[Stored data]
§

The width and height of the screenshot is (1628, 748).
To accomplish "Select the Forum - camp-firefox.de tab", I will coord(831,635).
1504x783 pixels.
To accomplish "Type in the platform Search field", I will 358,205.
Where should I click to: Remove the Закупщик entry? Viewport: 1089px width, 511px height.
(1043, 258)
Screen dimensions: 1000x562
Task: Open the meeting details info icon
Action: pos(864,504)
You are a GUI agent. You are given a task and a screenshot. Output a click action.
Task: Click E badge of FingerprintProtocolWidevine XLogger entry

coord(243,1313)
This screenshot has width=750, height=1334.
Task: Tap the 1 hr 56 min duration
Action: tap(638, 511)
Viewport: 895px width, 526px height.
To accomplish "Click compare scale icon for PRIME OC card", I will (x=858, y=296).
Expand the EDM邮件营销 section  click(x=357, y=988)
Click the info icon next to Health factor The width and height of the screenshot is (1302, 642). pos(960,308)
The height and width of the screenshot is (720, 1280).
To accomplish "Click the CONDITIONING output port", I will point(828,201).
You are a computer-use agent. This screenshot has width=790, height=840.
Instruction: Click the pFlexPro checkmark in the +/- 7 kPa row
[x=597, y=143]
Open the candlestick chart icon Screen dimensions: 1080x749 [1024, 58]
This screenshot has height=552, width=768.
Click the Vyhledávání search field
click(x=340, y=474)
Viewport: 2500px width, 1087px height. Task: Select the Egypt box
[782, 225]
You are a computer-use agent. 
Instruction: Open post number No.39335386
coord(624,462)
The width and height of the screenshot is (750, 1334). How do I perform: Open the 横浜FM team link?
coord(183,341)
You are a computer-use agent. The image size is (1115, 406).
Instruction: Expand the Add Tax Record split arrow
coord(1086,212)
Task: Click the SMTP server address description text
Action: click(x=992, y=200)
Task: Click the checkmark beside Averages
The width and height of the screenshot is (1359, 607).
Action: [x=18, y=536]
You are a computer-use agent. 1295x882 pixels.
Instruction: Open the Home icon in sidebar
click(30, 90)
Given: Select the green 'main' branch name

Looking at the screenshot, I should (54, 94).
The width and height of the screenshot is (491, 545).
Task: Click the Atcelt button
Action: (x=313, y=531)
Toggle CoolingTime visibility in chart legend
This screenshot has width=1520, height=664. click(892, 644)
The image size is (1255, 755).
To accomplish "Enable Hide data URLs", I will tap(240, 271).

§

- [WORK ITEM]:
The required answer is the complete data, repeated exactly.

- [TASK ANSWER]:
The width and height of the screenshot is (1628, 748).
To accomplish "Select the Forum - camp-firefox.de tab", I will coord(831,635).
1504x783 pixels.
To accomplish "Type in the platform Search field", I will 358,205.
Where should I click to: Remove the Закупщик entry? Viewport: 1089px width, 511px height.
(1043, 258)
Screen dimensions: 1000x562
Task: Open the meeting details info icon
Action: pos(864,504)
You are a GUI agent. You are given a task and a screenshot. Output a click action.
Task: Click E badge of FingerprintProtocolWidevine XLogger entry

coord(243,1313)
This screenshot has width=750, height=1334.
Task: Tap the 1 hr 56 min duration
Action: tap(638, 511)
Viewport: 895px width, 526px height.
To accomplish "Click compare scale icon for PRIME OC card", I will (x=858, y=296).
Expand the EDM邮件营销 section  click(x=357, y=988)
Click the info icon next to Health factor The width and height of the screenshot is (1302, 642). pos(960,308)
The height and width of the screenshot is (720, 1280).
To accomplish "Click the CONDITIONING output port", I will point(828,201).
You are a computer-use agent. This screenshot has width=790, height=840.
Instruction: Click the pFlexPro checkmark in the +/- 7 kPa row
[x=597, y=143]
Open the candlestick chart icon Screen dimensions: 1080x749 [1024, 58]
This screenshot has height=552, width=768.
Click the Vyhledávání search field
click(x=340, y=474)
Viewport: 2500px width, 1087px height. Task: Select the Egypt box
[782, 225]
You are a computer-use agent. 
Instruction: Open post number No.39335386
coord(624,462)
The width and height of the screenshot is (750, 1334). How do I perform: Open the 横浜FM team link?
coord(183,341)
You are a computer-use agent. The image size is (1115, 406).
Instruction: Expand the Add Tax Record split arrow
coord(1086,212)
Task: Click the SMTP server address description text
Action: click(x=992, y=200)
Task: Click the checkmark beside Averages
The width and height of the screenshot is (1359, 607).
Action: [x=18, y=536]
You are a computer-use agent. 1295x882 pixels.
Instruction: Open the Home icon in sidebar
click(30, 90)
Given: Select the green 'main' branch name

Looking at the screenshot, I should (54, 94).
The width and height of the screenshot is (491, 545).
Task: Click the Atcelt button
Action: (x=313, y=531)
Toggle CoolingTime visibility in chart legend
This screenshot has width=1520, height=664. click(892, 644)
The image size is (1255, 755).
To accomplish "Enable Hide data URLs", I will tap(240, 271).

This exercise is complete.